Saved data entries
##########
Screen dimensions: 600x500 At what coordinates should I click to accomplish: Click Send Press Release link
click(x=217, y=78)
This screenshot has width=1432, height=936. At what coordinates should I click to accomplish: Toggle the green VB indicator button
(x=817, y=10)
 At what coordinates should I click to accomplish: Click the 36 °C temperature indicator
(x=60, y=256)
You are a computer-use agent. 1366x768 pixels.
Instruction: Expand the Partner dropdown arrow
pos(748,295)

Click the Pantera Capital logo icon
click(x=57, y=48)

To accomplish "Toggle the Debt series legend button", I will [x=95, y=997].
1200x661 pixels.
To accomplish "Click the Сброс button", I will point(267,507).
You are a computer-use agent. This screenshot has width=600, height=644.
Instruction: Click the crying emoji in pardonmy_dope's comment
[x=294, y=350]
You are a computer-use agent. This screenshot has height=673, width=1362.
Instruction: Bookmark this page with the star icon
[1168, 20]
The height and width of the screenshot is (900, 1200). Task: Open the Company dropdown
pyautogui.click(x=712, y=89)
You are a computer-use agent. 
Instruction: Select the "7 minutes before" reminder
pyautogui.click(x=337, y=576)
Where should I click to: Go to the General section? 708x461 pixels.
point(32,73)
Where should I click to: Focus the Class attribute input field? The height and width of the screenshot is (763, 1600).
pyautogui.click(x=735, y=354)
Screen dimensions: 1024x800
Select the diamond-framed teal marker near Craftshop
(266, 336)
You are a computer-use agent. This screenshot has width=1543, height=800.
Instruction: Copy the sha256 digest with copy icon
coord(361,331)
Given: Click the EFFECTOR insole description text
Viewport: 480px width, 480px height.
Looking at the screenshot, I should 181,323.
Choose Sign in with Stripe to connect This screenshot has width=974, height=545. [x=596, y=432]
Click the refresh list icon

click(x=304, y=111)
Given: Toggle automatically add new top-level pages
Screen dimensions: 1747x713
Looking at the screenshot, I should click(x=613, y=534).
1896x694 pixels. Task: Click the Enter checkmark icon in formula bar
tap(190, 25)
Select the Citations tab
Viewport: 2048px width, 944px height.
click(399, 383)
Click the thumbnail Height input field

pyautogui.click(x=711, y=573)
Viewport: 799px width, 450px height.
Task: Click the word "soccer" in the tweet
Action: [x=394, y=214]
##########
## Task description
Every record above must be duplicated exactly.

## Problem solution
Screen dimensions: 600x500 At what coordinates should I click to accomplish: Click Send Press Release link
click(x=217, y=78)
This screenshot has width=1432, height=936. At what coordinates should I click to accomplish: Toggle the green VB indicator button
(x=817, y=10)
 At what coordinates should I click to accomplish: Click the 36 °C temperature indicator
(x=60, y=256)
You are a computer-use agent. 1366x768 pixels.
Instruction: Expand the Partner dropdown arrow
pos(748,295)

Click the Pantera Capital logo icon
click(x=57, y=48)

To accomplish "Toggle the Debt series legend button", I will [x=95, y=997].
1200x661 pixels.
To accomplish "Click the Сброс button", I will point(267,507).
You are a computer-use agent. This screenshot has width=600, height=644.
Instruction: Click the crying emoji in pardonmy_dope's comment
[x=294, y=350]
You are a computer-use agent. This screenshot has height=673, width=1362.
Instruction: Bookmark this page with the star icon
[1168, 20]
The height and width of the screenshot is (900, 1200). Task: Open the Company dropdown
pyautogui.click(x=712, y=89)
You are a computer-use agent. 
Instruction: Select the "7 minutes before" reminder
pyautogui.click(x=337, y=576)
Where should I click to: Go to the General section? 708x461 pixels.
point(32,73)
Where should I click to: Focus the Class attribute input field? The height and width of the screenshot is (763, 1600).
pyautogui.click(x=735, y=354)
Screen dimensions: 1024x800
Select the diamond-framed teal marker near Craftshop
(266, 336)
You are a computer-use agent. This screenshot has width=1543, height=800.
Instruction: Copy the sha256 digest with copy icon
coord(361,331)
Given: Click the EFFECTOR insole description text
Viewport: 480px width, 480px height.
Looking at the screenshot, I should 181,323.
Choose Sign in with Stripe to connect This screenshot has width=974, height=545. [x=596, y=432]
Click the refresh list icon

click(x=304, y=111)
Given: Toggle automatically add new top-level pages
Screen dimensions: 1747x713
Looking at the screenshot, I should click(x=613, y=534).
1896x694 pixels. Task: Click the Enter checkmark icon in formula bar
tap(190, 25)
Select the Citations tab
Viewport: 2048px width, 944px height.
click(399, 383)
Click the thumbnail Height input field

pyautogui.click(x=711, y=573)
Viewport: 799px width, 450px height.
Task: Click the word "soccer" in the tweet
Action: [x=394, y=214]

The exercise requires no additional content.